21. WHAT'S THE TALLEST HANUKKIAH IN THE WORLD?

Mayor Michael Bloomberg attends the menorah lighting in New York City in 2013.
Getty

The largest hanukkiah in the world is generally thought to be in New York City near Central Park, which stands at 36 feet high, weighs two tons, and has been a New York fixture since 1977.

There's a reason that the hanukkiah is only 36 feet tall. That’s the generally agreed limit on how high above ground the candles are supposed to be placed, because any higher and people won't be able to look at the lights. This causes a problem for Jews living in a high floor of an apartment complex. According to New York's Lincoln Square Synagogue, people in this situation should place the hanukkiah by the front door as opposed to in the window. But they say some authorities maintain that if there are apartment buildings opposite that are clearly visible from your apartment, the window is an acceptable place for the hanukkiah.

----

| Directions |
Continue the piece above on the world's tallest hanukkiah, starting after its last sentence.

| Given material |
----

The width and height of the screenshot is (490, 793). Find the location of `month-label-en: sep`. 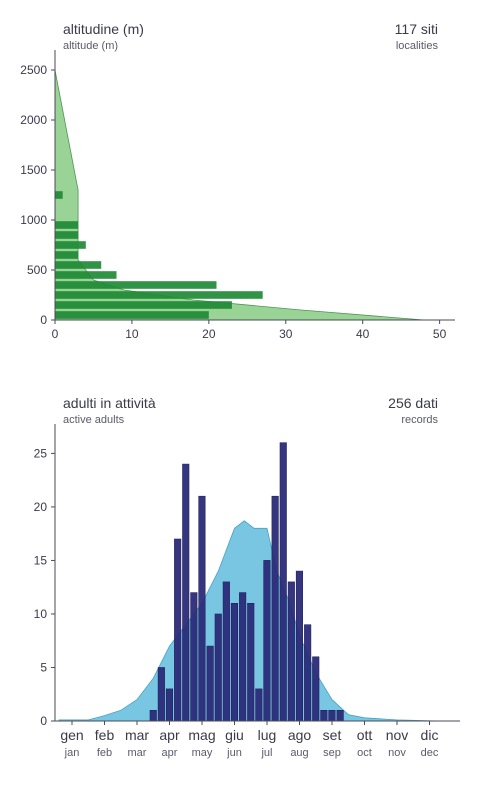

month-label-en: sep is located at coordinates (332, 753).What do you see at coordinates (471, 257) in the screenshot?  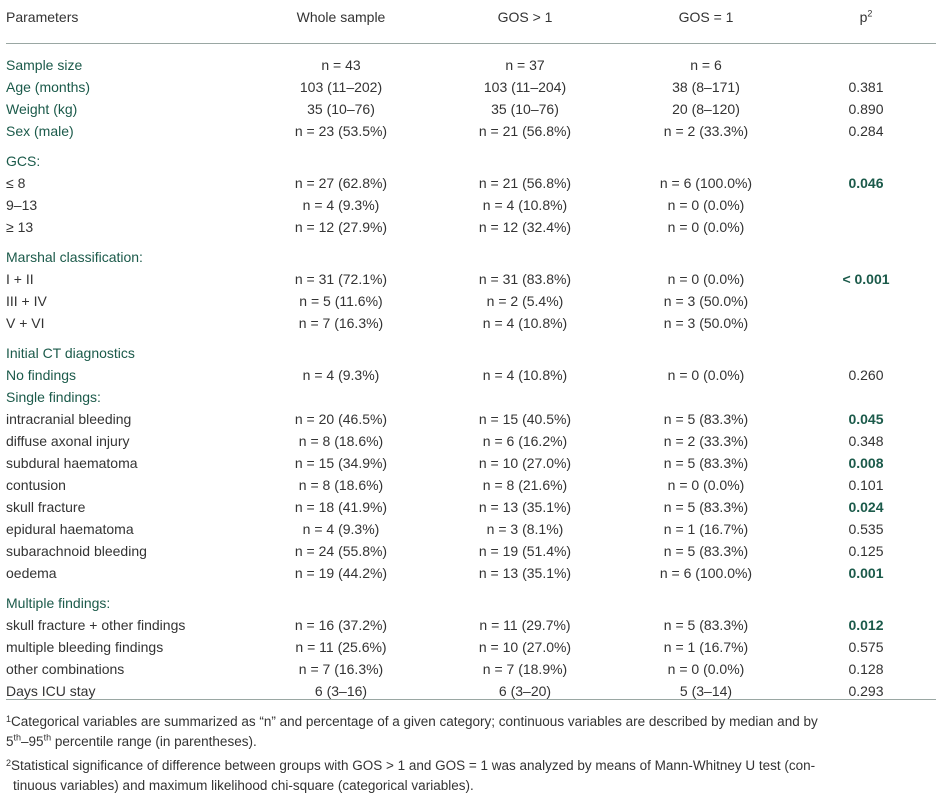 I see `section-heading-row: Marshal classification:` at bounding box center [471, 257]. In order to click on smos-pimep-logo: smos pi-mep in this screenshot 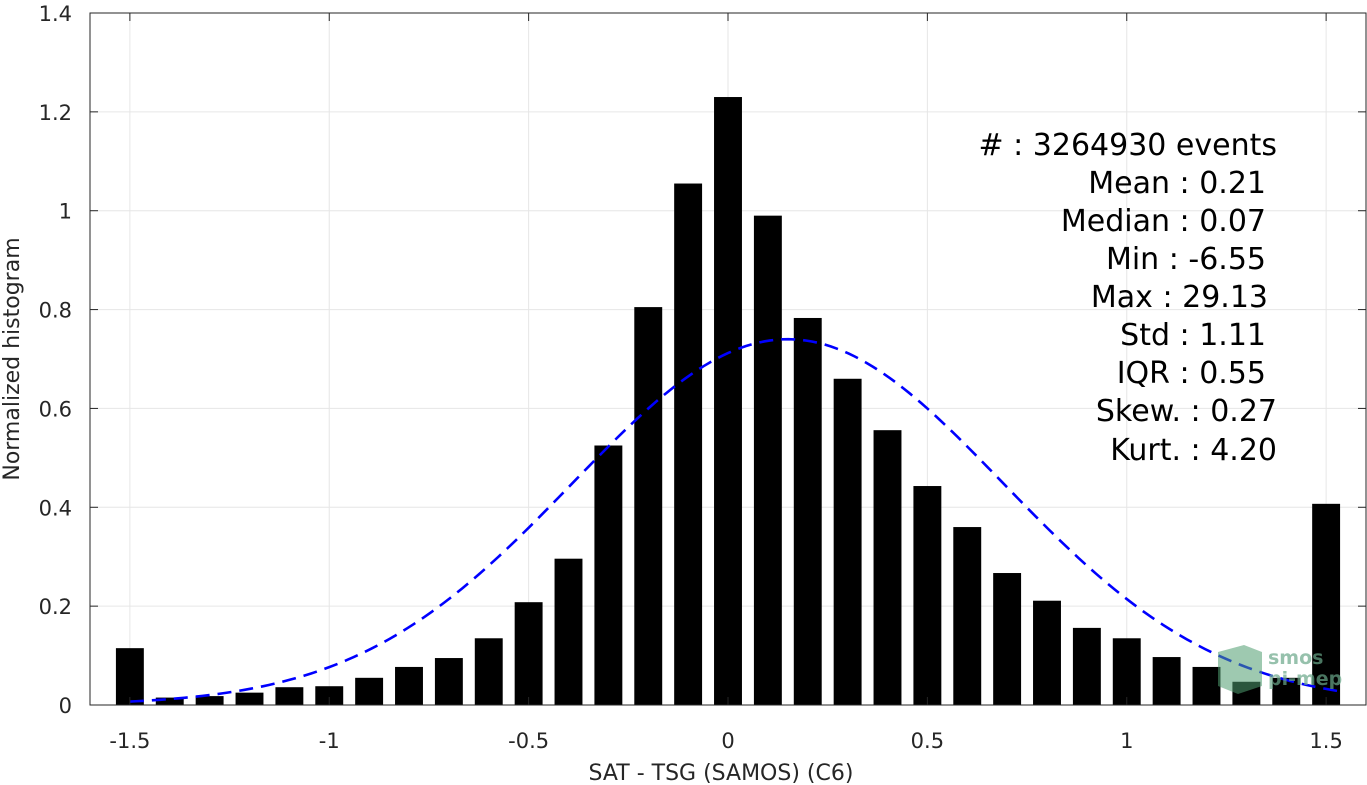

----

| Exercise output |
22. HOW DO ASTRONAUTS CELEBRATE HANUKKAH?

AFP/Getty Images

In 1993, astronaut Jeffrey Hoffman went up to help fix the Hubble Space Telescope. But he wasn't going to let that ruin the Hanukkah celebrations. The mission broadcast him playing with a dreidel as he attempted to "reinterpret the rules for space flight, since there's no up or down." He then broke out a small hanukkiah, although he refrained from lighting it.

23. AND HOW ABOUT IN ANTARCTICA?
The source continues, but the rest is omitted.